Crown Resorts’ former executive chairman John Alexander has told a public inquiry the casino giant suffered a failure of risk management before 19 employees were arrested and jailed for breaking Chinese gambling laws but could not explain what went wrong.
The long-standing Packer family operative told the NSW Independent Liquor and Gaming Authority inquiry on Thursday that important warnings about Crown’s operations in China were not elevated to the group’s board ahead of the arrests in October 2016.
“I can’t explain how it occurred,” Mr Alexander told the probity inquiry. “It’s clearly just a failure for the information to flow upwards. I can’t explain why the information was not passed on.”
Mr Alexander was Crown’s deputy chairman from 2007 to 2017 and then its executive chairman until January this year when he stood down following a series of reports by The Sydney Morning Herald, The Age and 60 Minutes about Crown’s relationships with organised crime-linked “junket” operators and the risks it exposed its staff to in China.
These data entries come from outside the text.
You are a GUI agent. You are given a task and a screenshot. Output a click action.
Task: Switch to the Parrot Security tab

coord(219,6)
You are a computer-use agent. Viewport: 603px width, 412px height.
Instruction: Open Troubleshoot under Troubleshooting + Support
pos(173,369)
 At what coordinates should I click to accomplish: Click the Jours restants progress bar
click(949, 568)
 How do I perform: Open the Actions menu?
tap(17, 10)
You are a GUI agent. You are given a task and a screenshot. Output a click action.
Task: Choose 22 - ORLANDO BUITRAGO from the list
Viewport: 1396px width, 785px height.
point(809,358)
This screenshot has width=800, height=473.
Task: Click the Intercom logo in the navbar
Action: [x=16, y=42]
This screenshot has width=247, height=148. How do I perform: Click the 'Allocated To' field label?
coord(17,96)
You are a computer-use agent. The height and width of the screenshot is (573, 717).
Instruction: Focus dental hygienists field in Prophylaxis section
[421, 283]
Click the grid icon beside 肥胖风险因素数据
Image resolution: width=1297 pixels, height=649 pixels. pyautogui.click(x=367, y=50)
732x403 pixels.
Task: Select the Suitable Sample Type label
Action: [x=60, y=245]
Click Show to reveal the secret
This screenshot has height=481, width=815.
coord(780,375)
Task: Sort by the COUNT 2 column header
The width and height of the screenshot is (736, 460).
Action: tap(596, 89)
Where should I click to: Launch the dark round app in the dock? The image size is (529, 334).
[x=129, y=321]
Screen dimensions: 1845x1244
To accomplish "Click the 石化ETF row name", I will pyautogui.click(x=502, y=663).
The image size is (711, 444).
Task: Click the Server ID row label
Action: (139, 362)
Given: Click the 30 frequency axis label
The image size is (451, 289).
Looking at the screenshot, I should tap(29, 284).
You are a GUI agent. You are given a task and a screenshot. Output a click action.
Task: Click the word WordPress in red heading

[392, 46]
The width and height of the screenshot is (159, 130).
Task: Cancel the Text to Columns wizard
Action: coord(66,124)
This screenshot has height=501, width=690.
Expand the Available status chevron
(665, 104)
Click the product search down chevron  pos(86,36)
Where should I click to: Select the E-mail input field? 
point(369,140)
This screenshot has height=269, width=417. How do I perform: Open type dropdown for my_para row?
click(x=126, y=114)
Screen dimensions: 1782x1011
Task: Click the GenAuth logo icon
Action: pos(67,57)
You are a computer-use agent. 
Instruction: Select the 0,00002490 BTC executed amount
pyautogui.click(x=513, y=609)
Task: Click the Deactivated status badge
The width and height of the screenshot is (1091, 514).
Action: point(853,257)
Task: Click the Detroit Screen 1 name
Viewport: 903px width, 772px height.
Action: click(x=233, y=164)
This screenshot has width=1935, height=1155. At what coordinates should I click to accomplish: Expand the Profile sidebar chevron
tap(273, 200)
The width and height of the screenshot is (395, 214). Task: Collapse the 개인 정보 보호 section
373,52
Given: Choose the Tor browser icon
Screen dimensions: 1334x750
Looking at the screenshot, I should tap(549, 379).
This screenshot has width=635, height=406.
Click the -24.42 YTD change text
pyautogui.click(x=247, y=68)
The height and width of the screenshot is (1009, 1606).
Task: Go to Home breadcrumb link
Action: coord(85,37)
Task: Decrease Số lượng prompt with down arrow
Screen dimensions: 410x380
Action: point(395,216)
He remains a director of the company.
Giving mostly yes/no answers, Mr Alexander agreed with counsel assisting the inquiry Adam Bell there had been failures in Crown’s risk management process that meant a series of red flags about the dangers to its China staff were ignored.
They included that the Chinese government announced a crackdown on foreign casinos luring its citizens abroad in early 2015; a Crown executive telling the head of Crown’s international VIP business in an email that staff in China were “living in constant fear” of being arrested; and that Chinese police detained and questioned a Crown staff member in Wuhan on suspicion of illegally arranging overseas gambling tours.
Mr Bell asked Mr Alexander whether the fact Michael Johnston, a Crown director and representative of major shareholder James Packer, knew a Crown staff member had been questioned but did not share that with the rest of the board “suggests a corporate governance problem”.
“Yes,” Mr Alexander replied.
The inquiry, which was sparked by last year’s media reports, is considering whether Crown should be able to keep the licence for its new casino at Sydney’s Barangaroo, which is due to open in December.